- Description of the task:
Rewrite the rows starting with the line containing "Task: Open the Arrange (排列) tool" and going on through the end of the records, replacing "Instruction" with "Directive" and leaving everything else unchanged. Leave the pictures out of your answer.

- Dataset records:
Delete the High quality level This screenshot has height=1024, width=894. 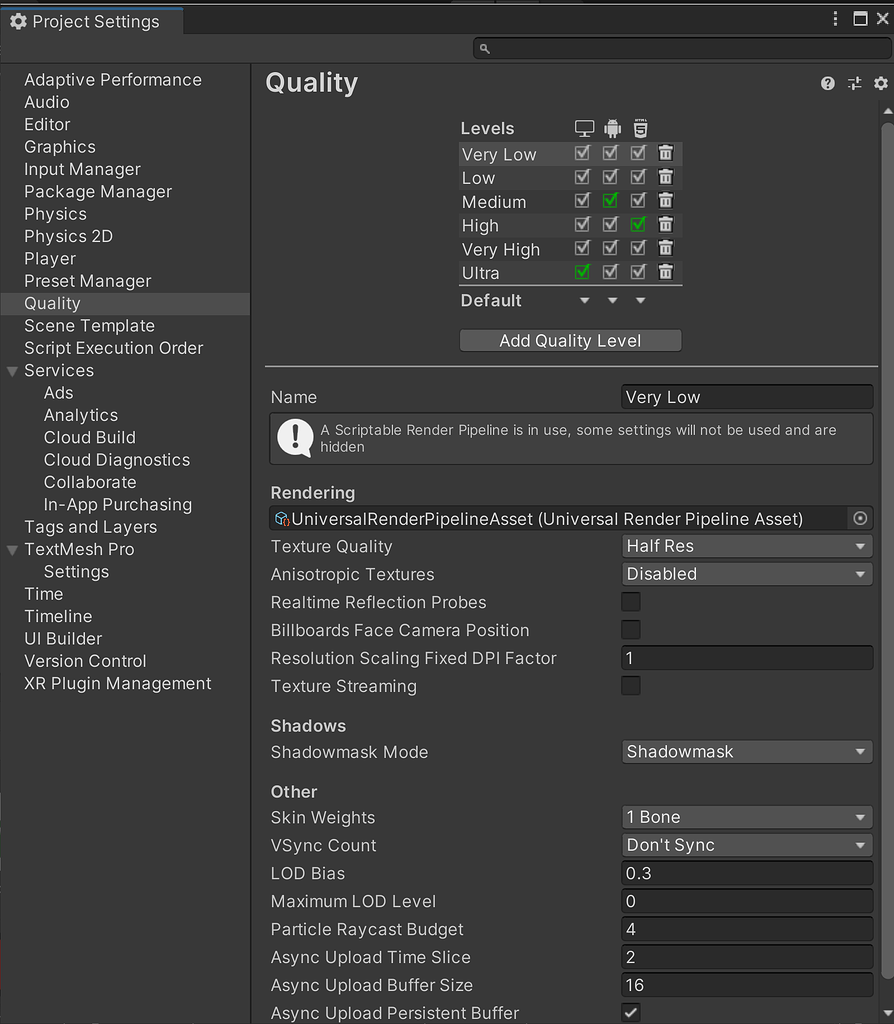(666, 225)
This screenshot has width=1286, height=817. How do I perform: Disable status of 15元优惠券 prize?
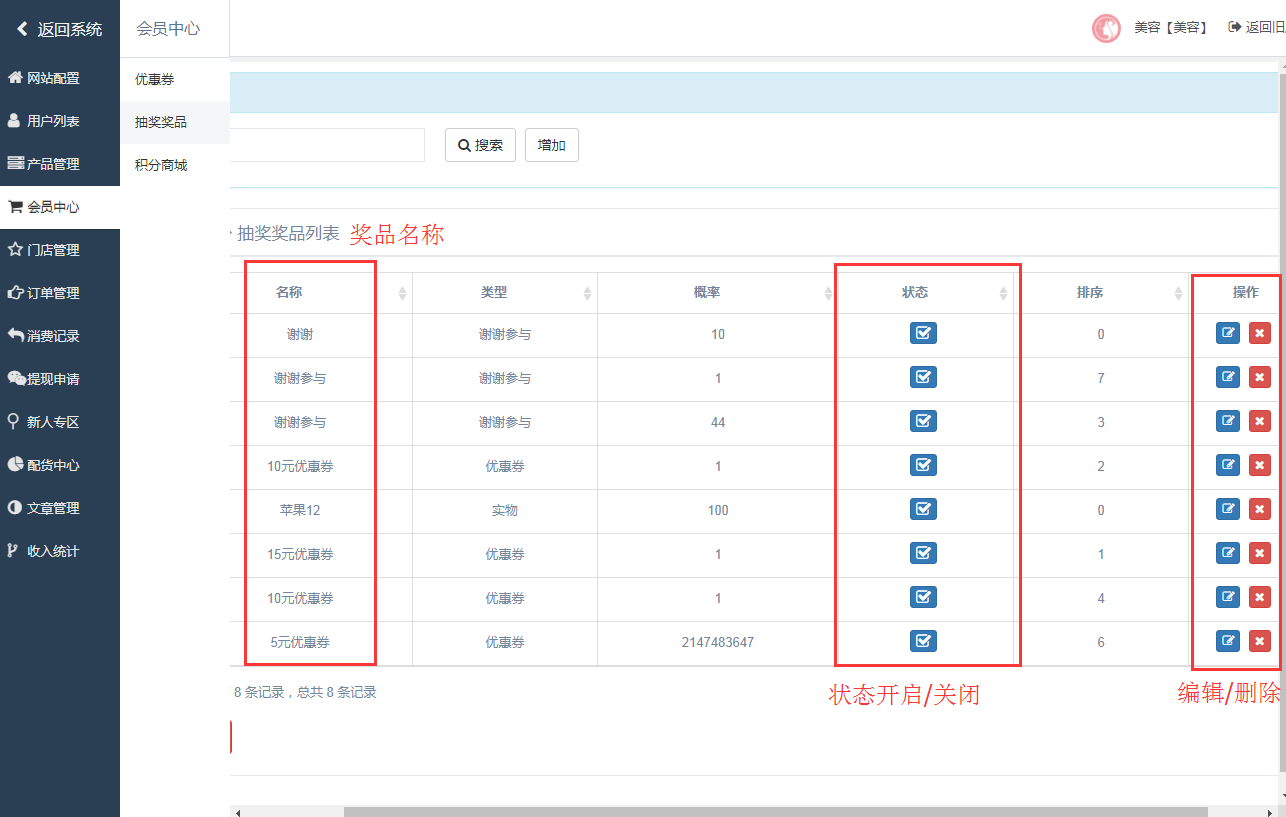tap(923, 553)

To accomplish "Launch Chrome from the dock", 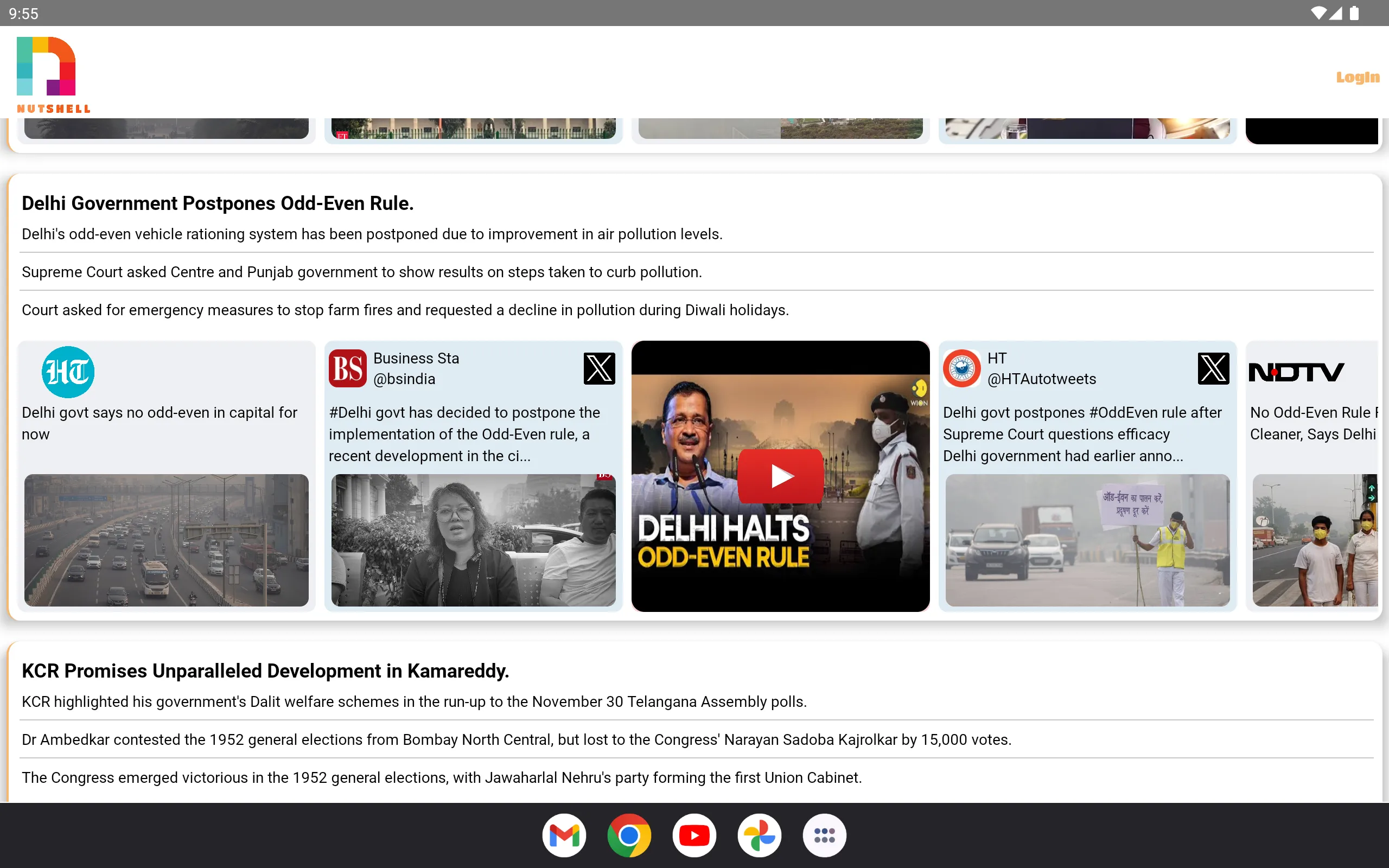I will tap(629, 834).
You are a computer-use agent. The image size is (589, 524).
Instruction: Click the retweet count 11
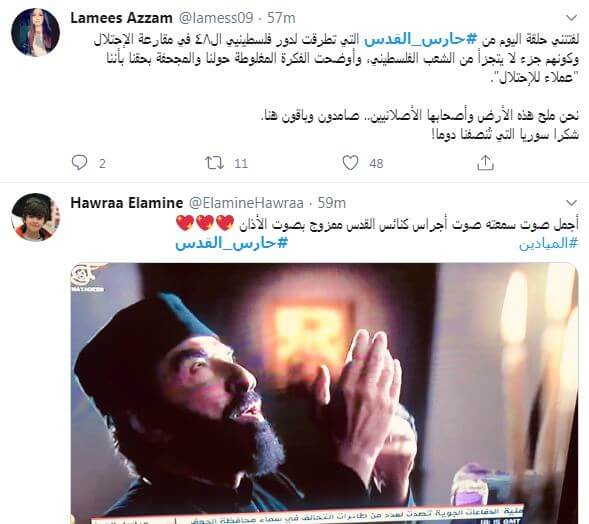tap(241, 163)
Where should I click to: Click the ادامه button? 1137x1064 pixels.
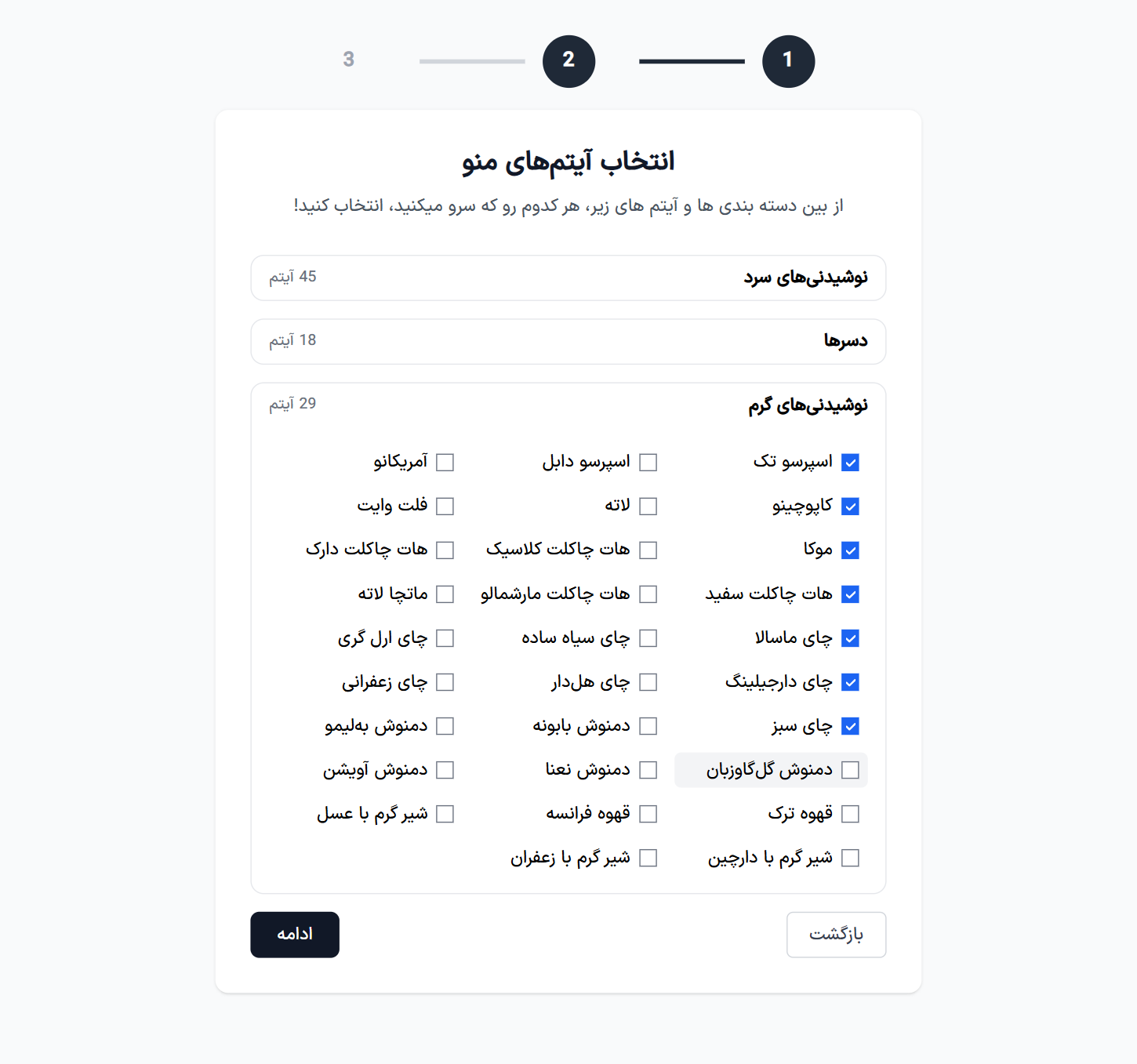[295, 935]
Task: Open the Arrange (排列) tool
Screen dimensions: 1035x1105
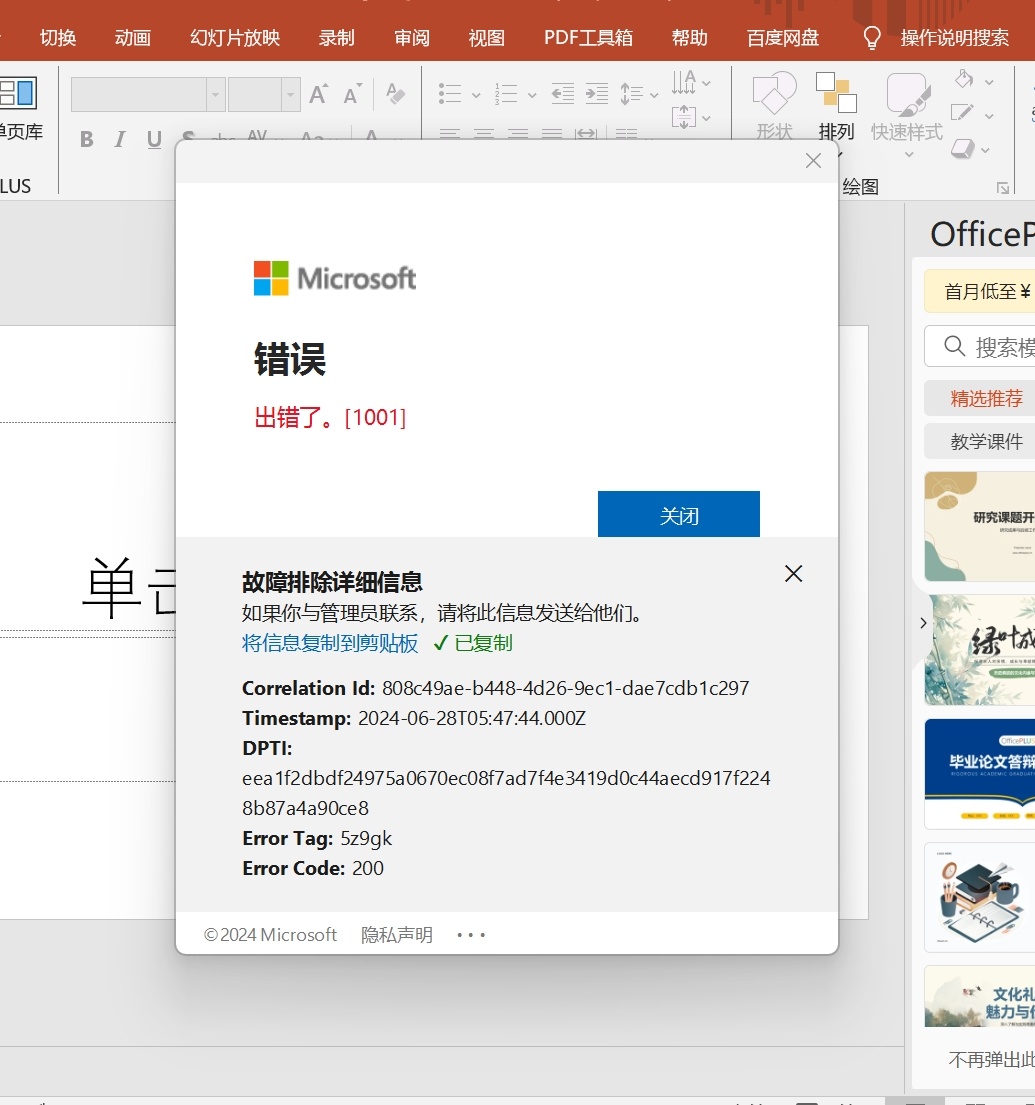Action: pos(836,106)
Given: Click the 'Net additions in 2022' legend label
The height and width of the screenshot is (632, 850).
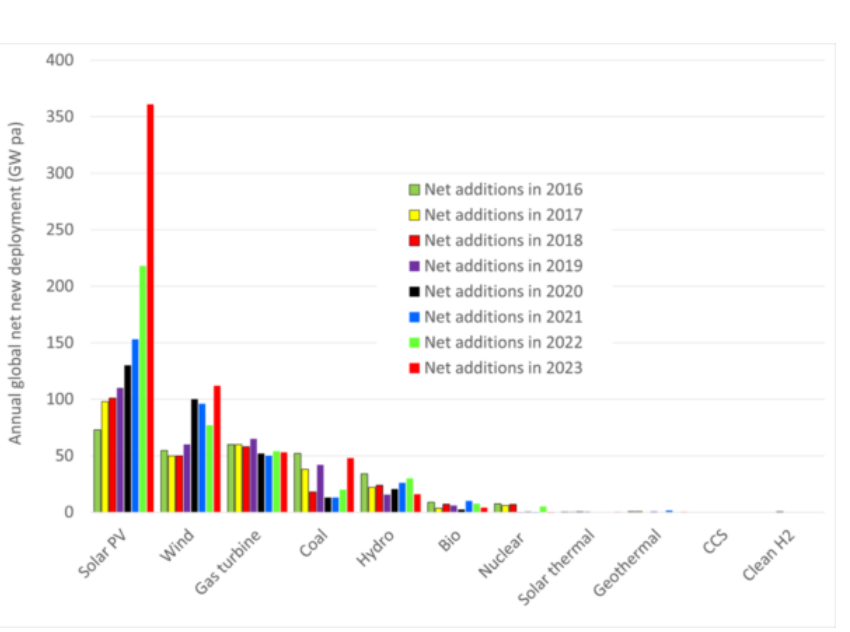Looking at the screenshot, I should pos(503,343).
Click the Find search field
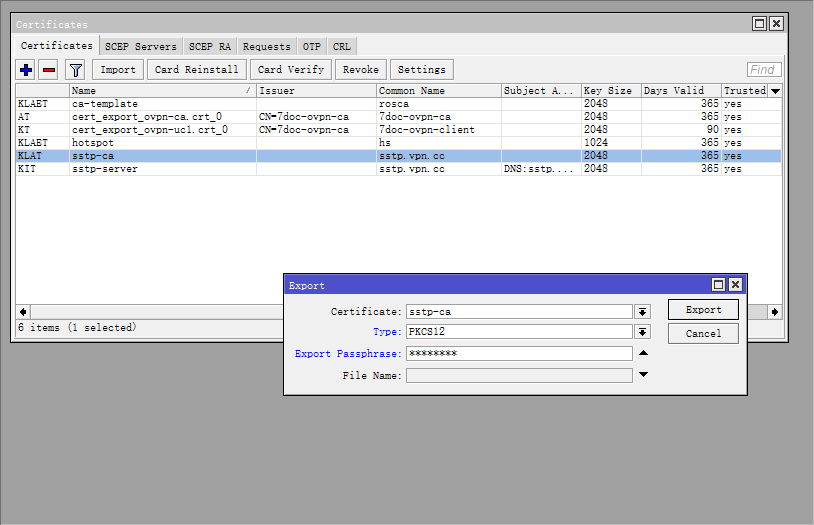814x525 pixels. click(x=764, y=70)
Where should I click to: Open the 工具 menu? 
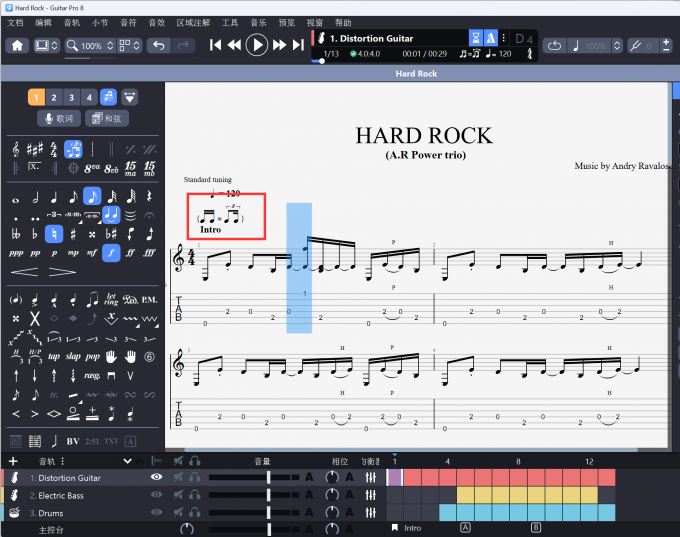click(x=230, y=22)
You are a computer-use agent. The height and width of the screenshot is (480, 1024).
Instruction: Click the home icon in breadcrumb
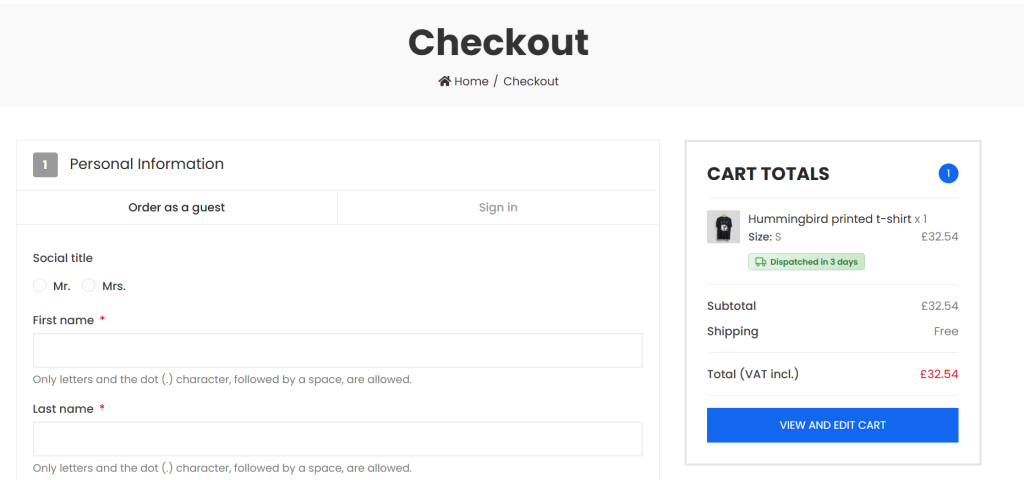pyautogui.click(x=445, y=81)

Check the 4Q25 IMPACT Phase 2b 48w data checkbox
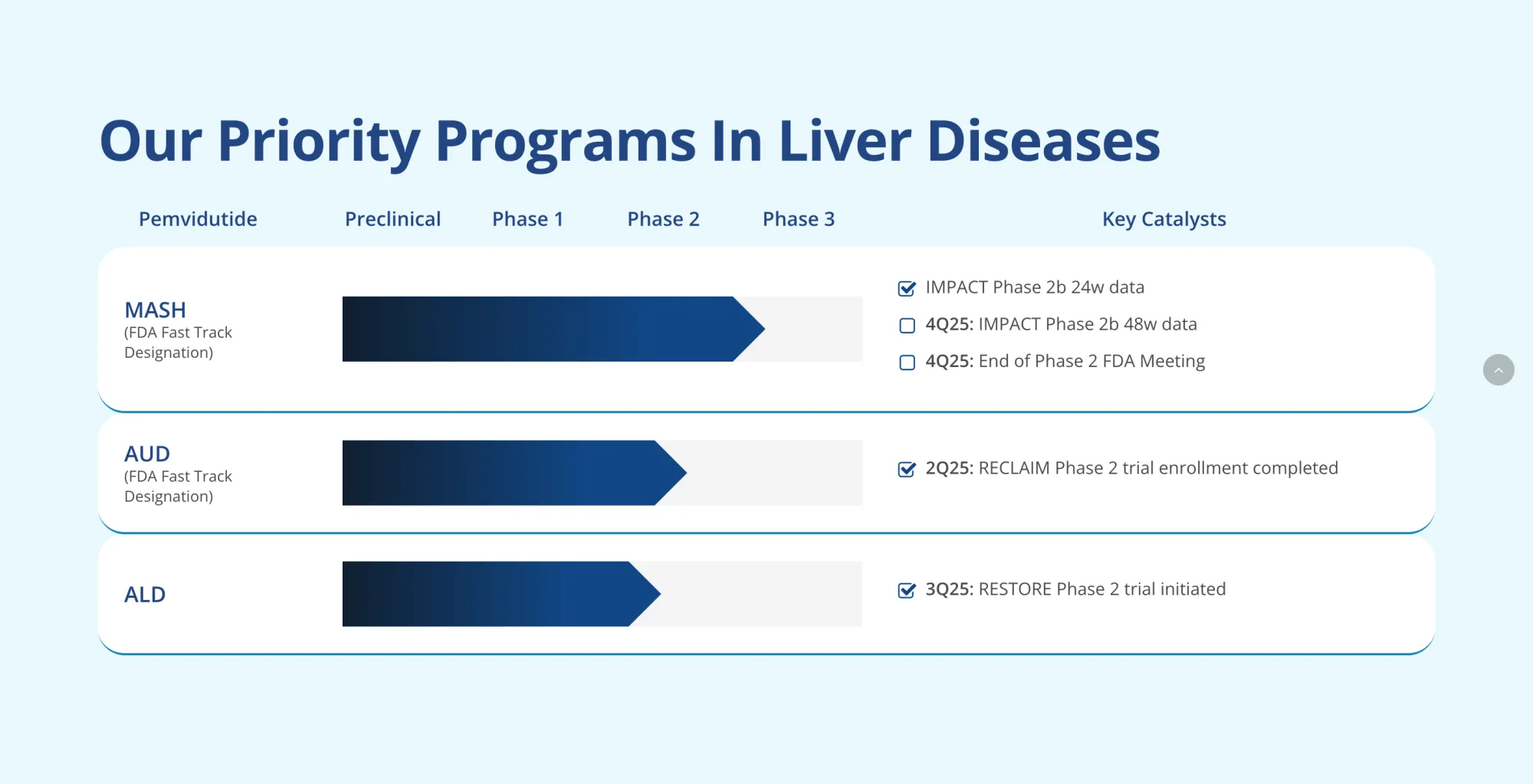907,325
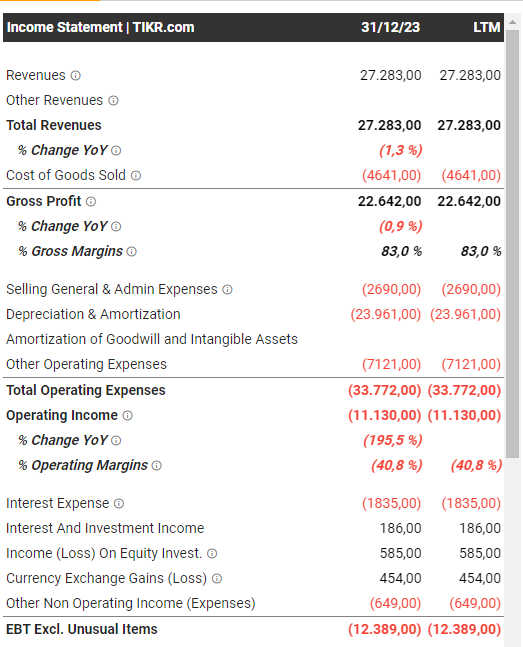523x647 pixels.
Task: Open the info icon for Cost of Goods Sold
Action: (136, 176)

- Answer to the task:
Task: Open the Arrange (排列) tool
Screen dimensions: 1035x1105
Action: pos(836,106)
Given: Click the 'Net additions in 2022' legend label
The height and width of the screenshot is (632, 850).
Looking at the screenshot, I should pos(503,343).
Click the Find search field
814x525 pixels. click(x=764, y=70)
Where should I click to: Open the 工具 menu? 
click(x=230, y=22)
You are a computer-use agent. The height and width of the screenshot is (480, 1024).
Directive: Click the home icon in breadcrumb
pyautogui.click(x=445, y=81)

Check the 4Q25 IMPACT Phase 2b 48w data checkbox
907,325
523x647 pixels.
Task: Open the info icon for Cost of Goods Sold
Action: (136, 176)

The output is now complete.